**Material supplied**
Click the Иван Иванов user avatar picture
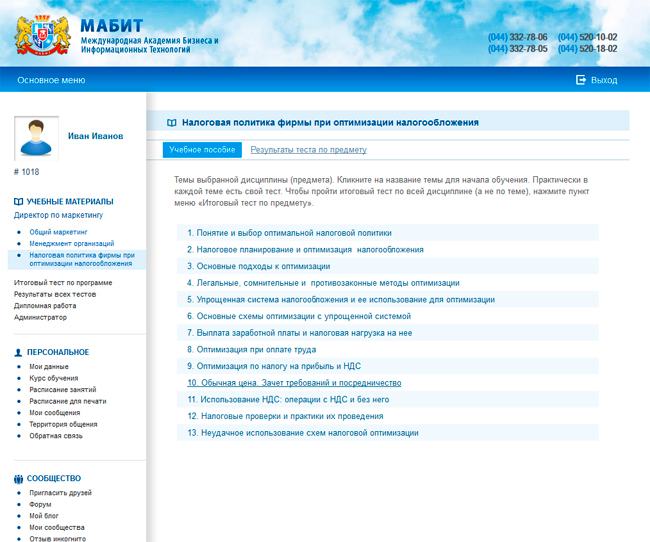 (36, 137)
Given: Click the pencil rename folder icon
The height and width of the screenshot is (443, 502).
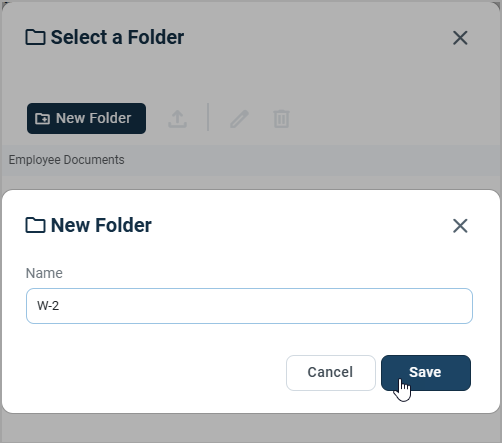Looking at the screenshot, I should point(239,119).
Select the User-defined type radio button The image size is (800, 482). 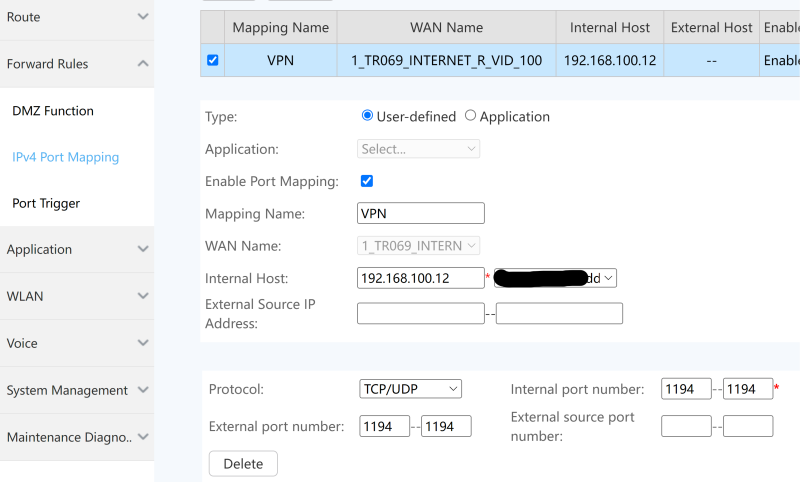pos(367,116)
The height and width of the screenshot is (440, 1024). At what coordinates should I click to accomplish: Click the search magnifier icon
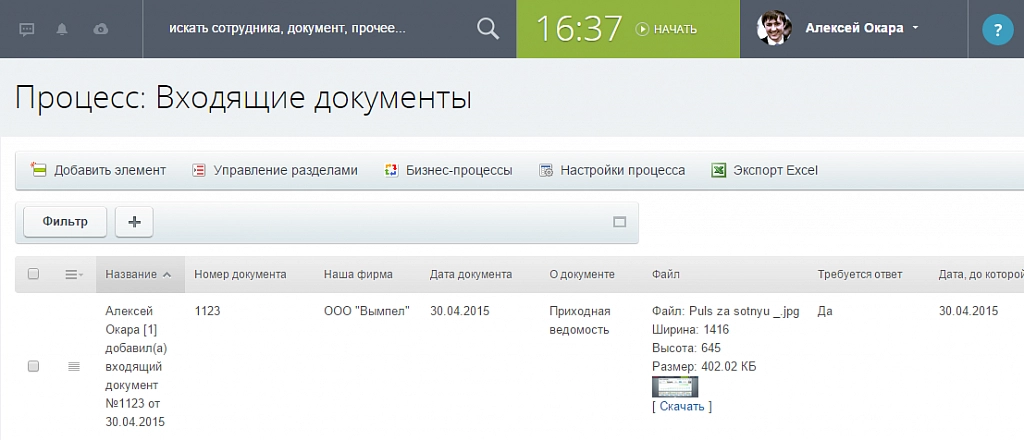point(488,29)
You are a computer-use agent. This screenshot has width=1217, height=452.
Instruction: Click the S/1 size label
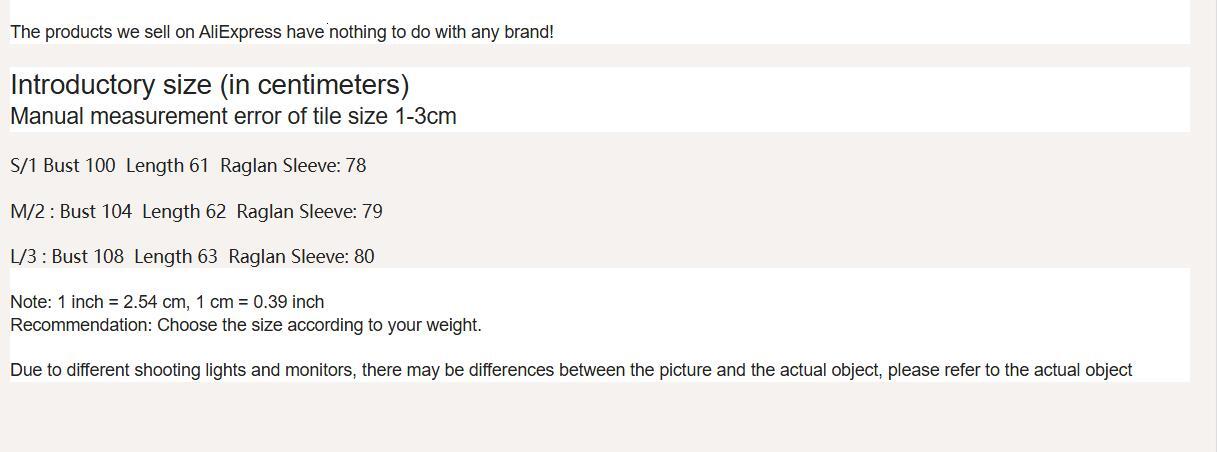[x=24, y=166]
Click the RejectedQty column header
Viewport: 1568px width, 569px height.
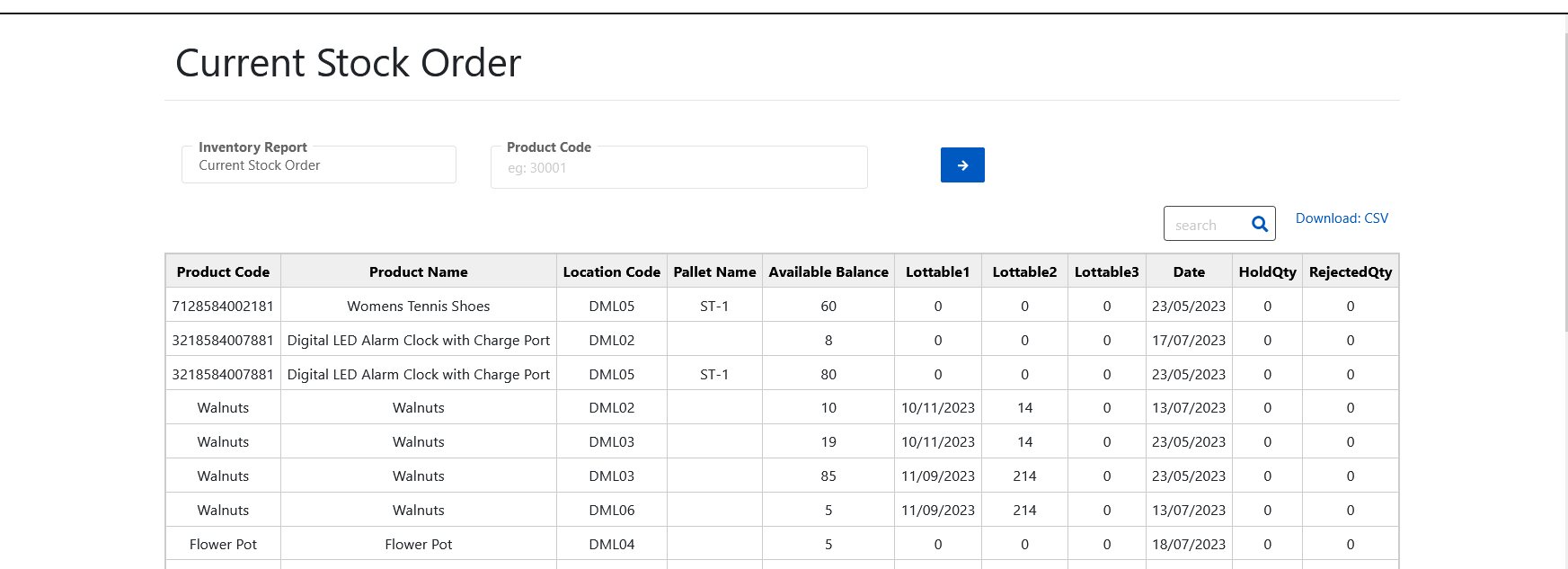(1350, 271)
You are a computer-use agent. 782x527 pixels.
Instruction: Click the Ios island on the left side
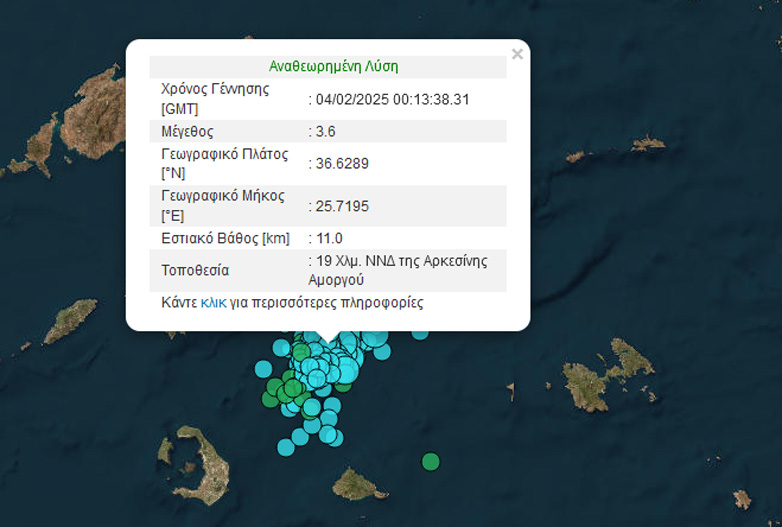[70, 322]
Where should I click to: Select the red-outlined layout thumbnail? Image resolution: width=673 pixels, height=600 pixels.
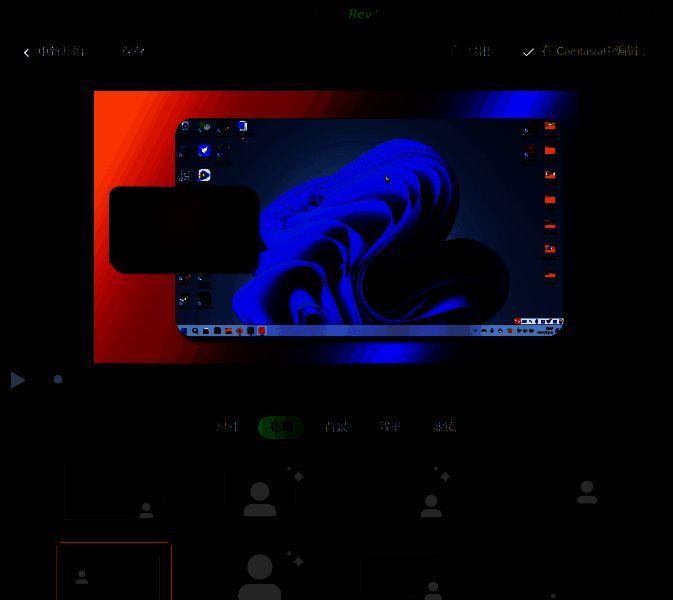point(114,572)
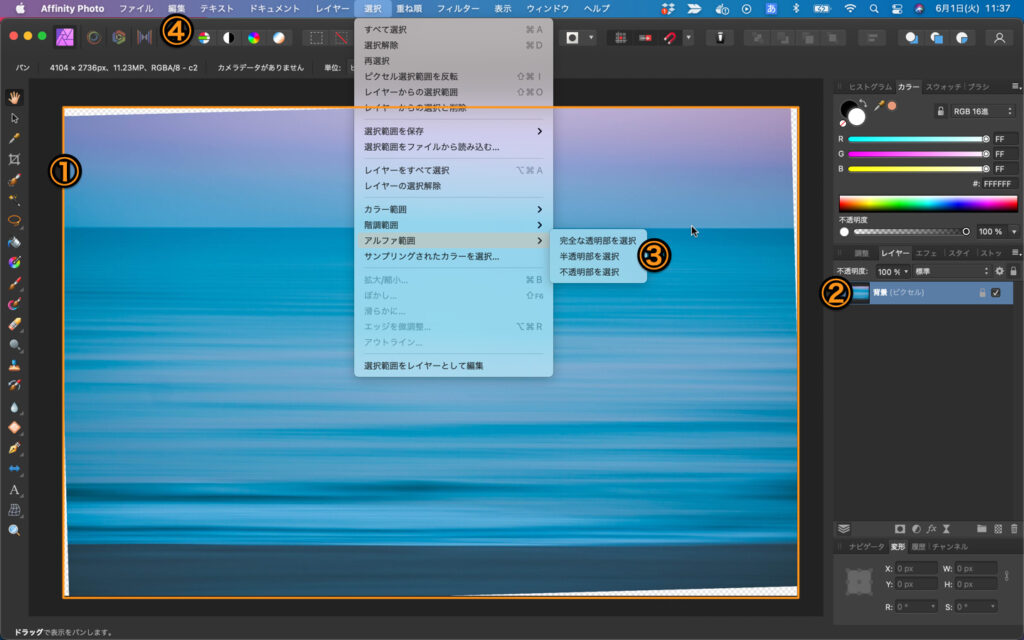
Task: Click the fx layer effects icon
Action: tap(931, 528)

**Work instruction**
Repeat the lines exactly, starting with the line that contains "Click the RejectedQty column header" and ending with the last line of the entries. Keep both of those lines but no pictures.

**Response to the task**
Click the RejectedQty column header
Viewport: 1568px width, 569px height.
(1350, 271)
You are a computer-use agent. 782x527 pixels.
Instruction: Click the Ios island on the left side
[70, 322]
Where should I click to: Select the red-outlined layout thumbnail? Image resolution: width=673 pixels, height=600 pixels.
point(114,572)
Task: Click the fx layer effects icon
Action: tap(931, 528)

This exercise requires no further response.